Database initialization issues when existing data is present.

**Resolution**

* To reuse the existing PostgreSQL database data available at ``postgres_data_dir``, re-run ``prepare_oim.yml`` using the same PostgreSQL database credentials that you used in the previous deployment.
* To delete the existing PostgreSQL database data and create a new one, run the following commands:

.. code-block:: bash

   ansible-playbook utils/oim_cleanup.yml -e postgres_backup=false

The playbook deletes the PostgreSQL data at ``postgres_data_dir`` and the associated data and log files. After cleanup completes, re-run ``prepare_oim.yml`` to deploy a new ``postgres_container_name`` container.

10.8 Connectivity Issues
-----------------------

**local_repo.yml fails with connectivity errors**

**Cause**

The OIM was unable to reach a required online resource due to a network glitch.

**Resolution**

Verify all connectivity and re-run the playbook.

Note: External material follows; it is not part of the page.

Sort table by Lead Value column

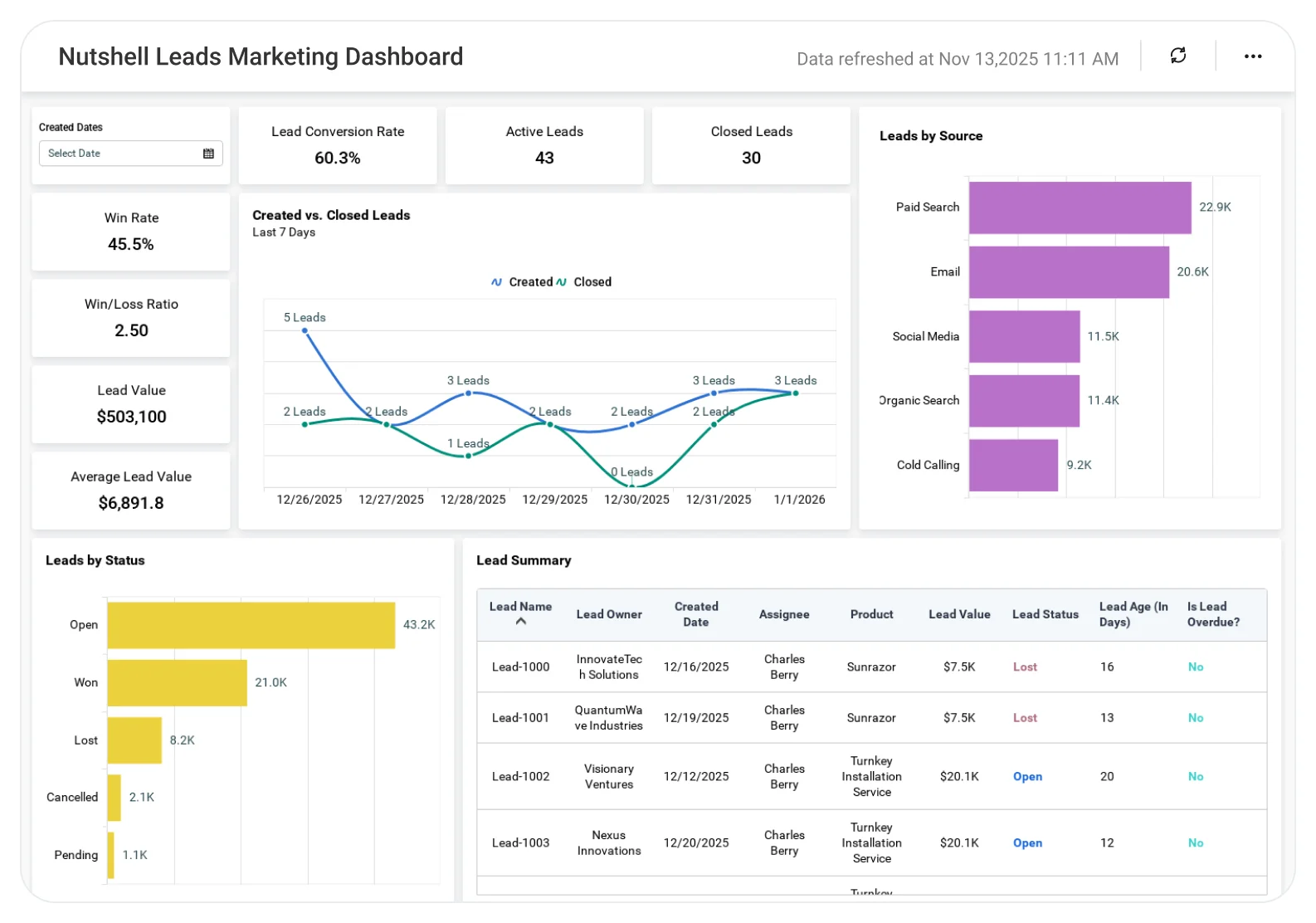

**Software installation fails with checksum error**

**Cause**

A local repository for the software has not been configured by the ``local_repo.yml`` playbook.

**Resolution**

1. Re-run the ``local_repo.yml`` playbook with proper inputs to download the software package to the Pulp repository.
2. Once the local repository has been configured successfully, re-run the failed installation script.